This document is designed to provide you with a solid foundation in consumer latency management. It offers detailed explanations and descriptions that can serve as a basis for making informed decisions about consumer configurations. While it does not cover every possible scenario, it provides essential insights to help you navigate the complexities of consumer management in your Kafka setup, ensuring you are well-prepared for any situation.
The strategy and methods selected for consumer management can vary significantly depending on whether the priority is throughput or latency.
-
Prioritizing Throughput: When the goal is to maximize throughput, the focus is on efficiently processing large volumes of data. Strategies include increasing batch sizes, optimizing worker thread counts, and ensuring consumers can handle high loads without frequent pauses. This approach might accept higher latency for processing more messages per unit of time.
-
Prioritizing Latency: This strategy, when low latency is the priority, is a swift approach that minimizes the time taken for each message to be processed and acknowledged. It involves reducing batch sizes, using faster data processing methods, and ensuring that the consumer system is highly responsive. Here, throughput might be sacrificed, but the assurance of quick message processing is maintained.
No Silver Bullet for Latency and Throughput Tuning
There is no one-size-fits-all solution when it comes to tuning latency and throughput. As mentioned above, achieving optimal performance requires deeply understanding your specific expectations and use cases.
Scope of this Guide
This document focuses on aspects related to the operational flow of a single subscription group within Karafka. It provides guidance on tuning configurations and managing latency and throughput for individual subscription groups. However, it's important to note that system dynamics can differ significantly when dealing with multi-subscription group operations.
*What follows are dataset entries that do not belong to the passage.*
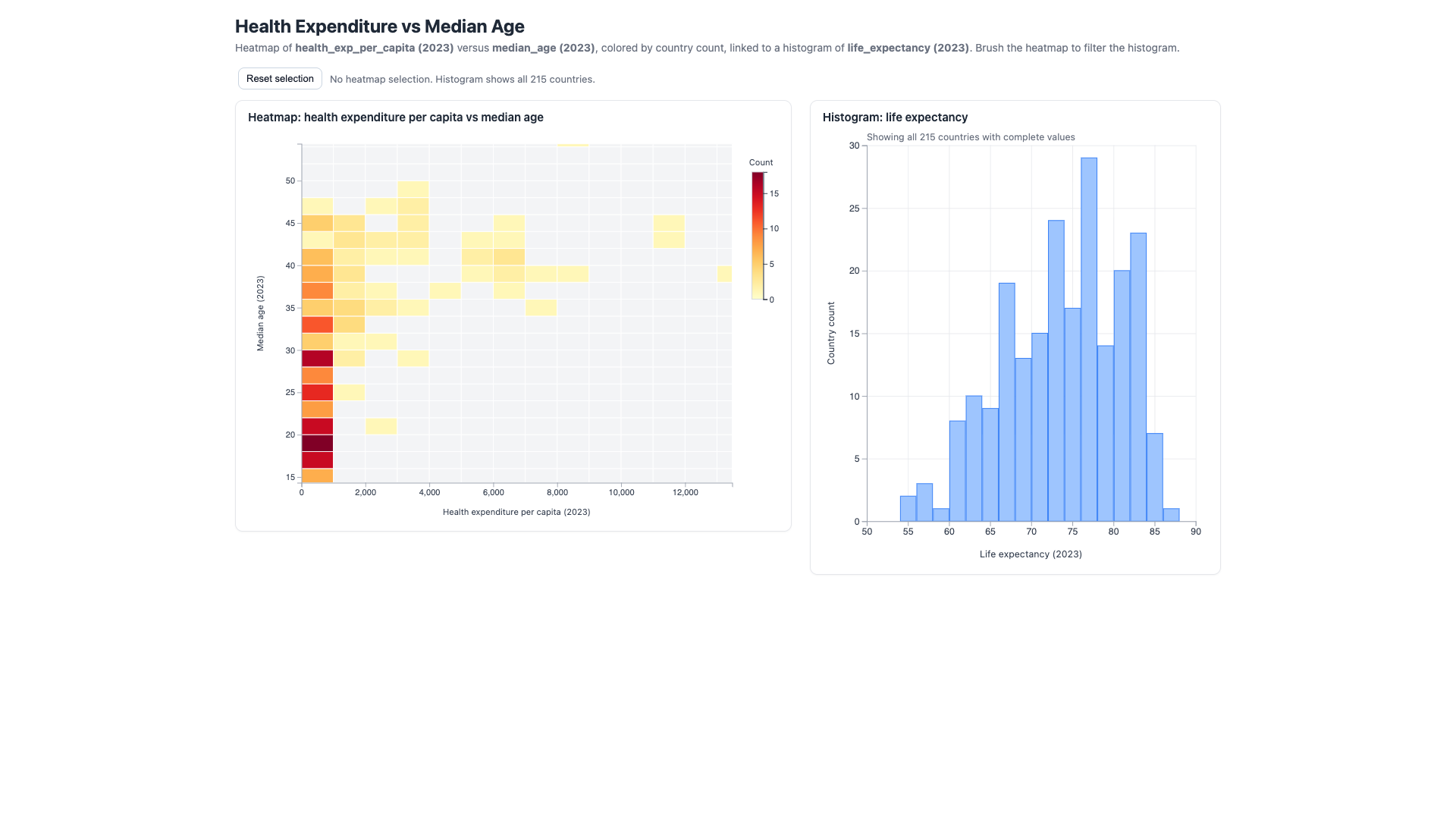Click the dark red heatmap cell at median age 29

(x=318, y=359)

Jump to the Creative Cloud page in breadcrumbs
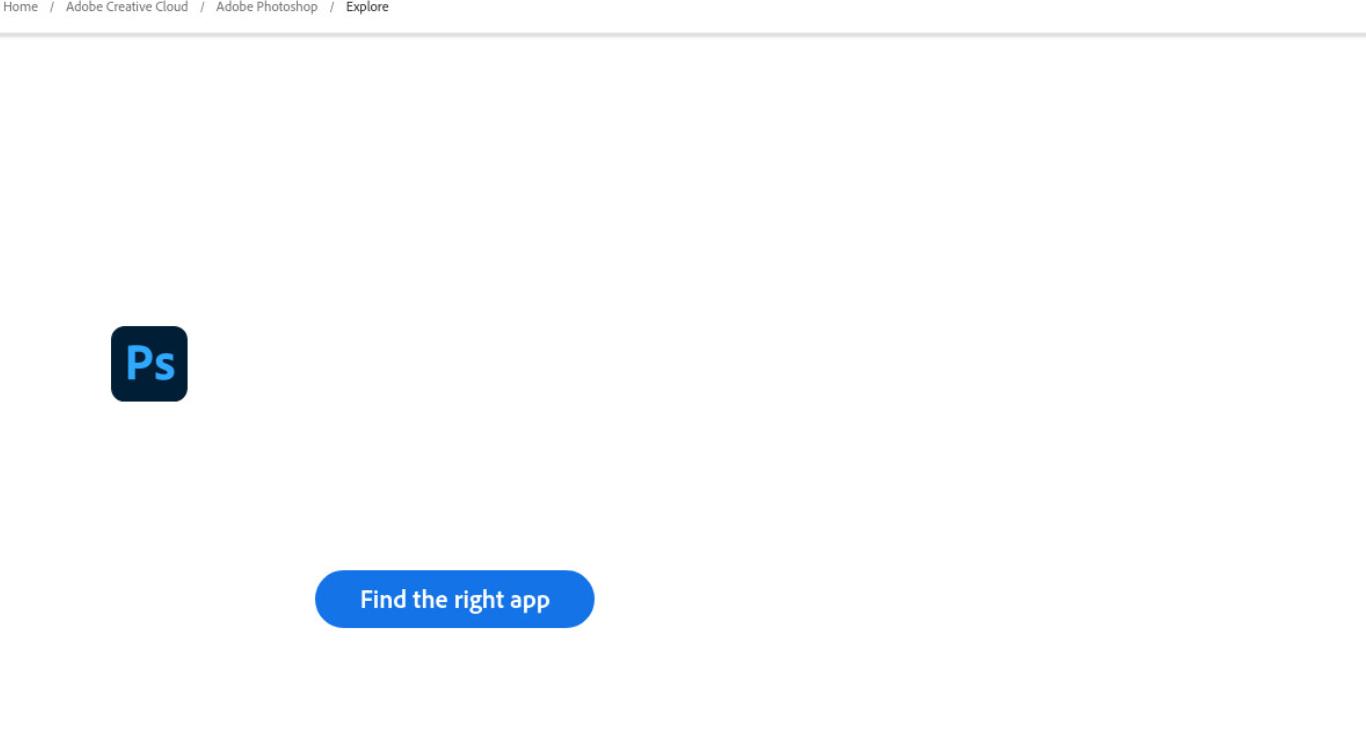(127, 7)
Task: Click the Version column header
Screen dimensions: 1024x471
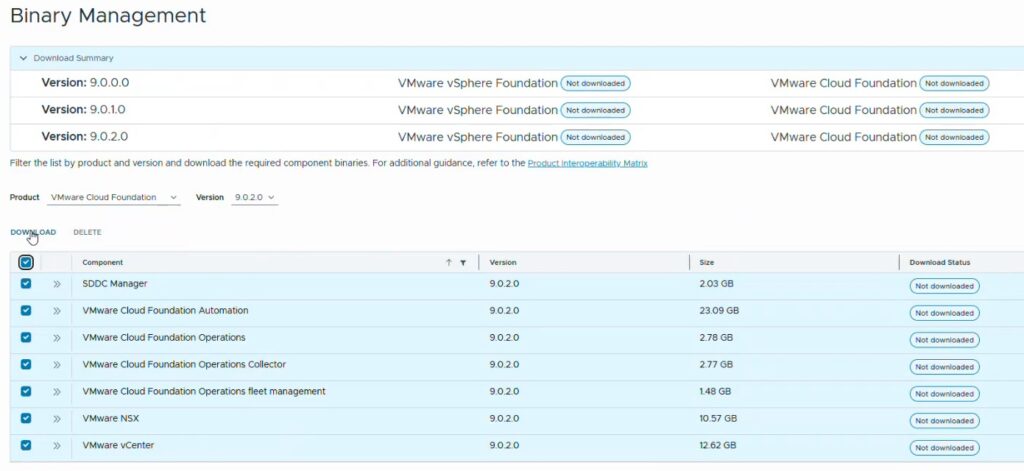Action: (x=503, y=263)
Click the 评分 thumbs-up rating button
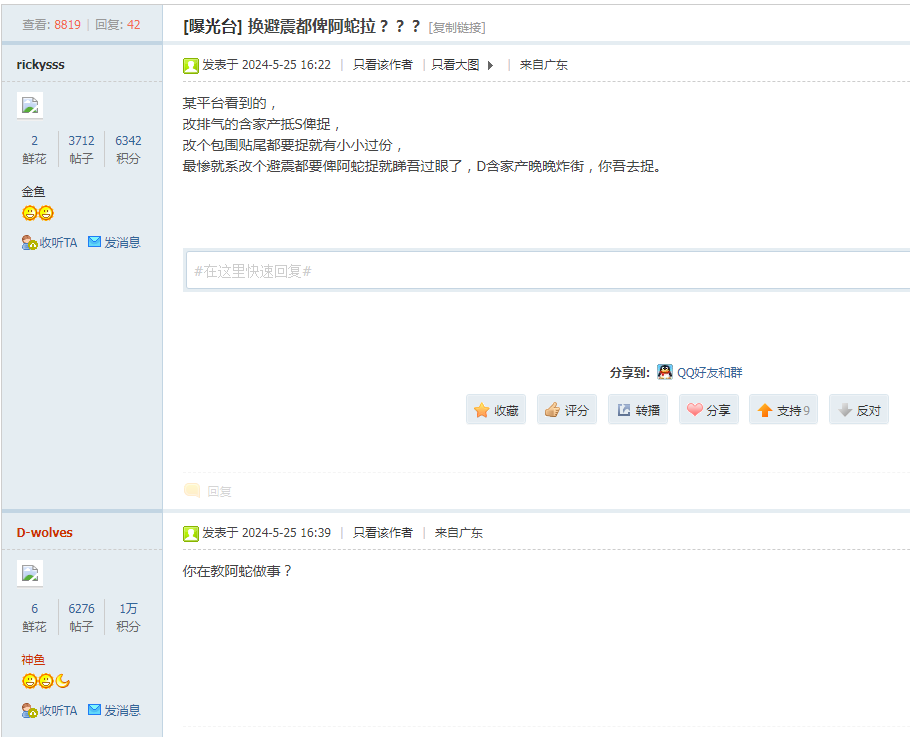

The interplay between multiple groups, their configurations, and the shared resources can introduce additional complexities and considerations not covered in this document.
Prerequisites and Initial References
To effectively understand Karafka consumer processes latency and the topics discussed in this document, it is essential to be familiar with several key concepts and operations within the framework. Here is a list of topics you should be accustomed to:
- Routing DSL including multi-consumer group and multi-subscription group operations.
- Concurrency and Multithreading design of the framework.
- Error Handling (Especially Backoff Policies)
- Offset Management Strategies
- Monitoring and Logging basics.
- Web UI Usage for monitoring.
- Swarm/Multi-Process Mode
- Connection Multiplexing
- Virtual Partitions
Latency Types
When working with Karafka, there are two primary types of latency: consumption latency and processing latency. Understanding these will help you optimize performance and ensure timely message processing.
-
Consumption Latency: Measures the time from when a message is created to when it is consumed.
- Importance: Indicates the real-time performance of your consumer setup. High consumption latency suggests bottlenecks in message processing.
- Impact of Processing Lag: Any increase in processing lag directly affects consumption latency. If the consumer process is overloaded, jobs will wait longer in the internal queue, increasing consumption lag.
-
Processing Latency: Measures the time a batch of messages waits before being picked up by a worker.
- Importance: Helps identify internal delays within the consumer process. High processing latency can indicate an overloaded system.
- Relation to Consumption Latency: Increased processing latency will also increase consumption latency, as delays in processing lead to longer overall time in the system.
You will most often focus on consumption latency, as it reflects the overall performance and responsiveness of your consumer setup. Monitoring both consumption and processing latency helps identify and address performance issues, ensuring the efficient operation of your Karafka consumers.
Configuration Tuning
Tuning consumer configurations in Karafka involves adjusting various settings that impact how messages are consumed and processed. These settings help balance latency, throughput, and resource utilization according to your requirements. Below are the primary settings within the Karafka configuration and important librdkafka-specific settings that you must consider.
Optimizing Data Fetching
Tuning the configurations below helps improve how fast or how much data Karafka can fetch from Kafka in a given time frame, as long as the consumer process is not blocked by processing or other factors. These are the primary ways to control latency and throughput when getting data from Kafka for the Ruby process.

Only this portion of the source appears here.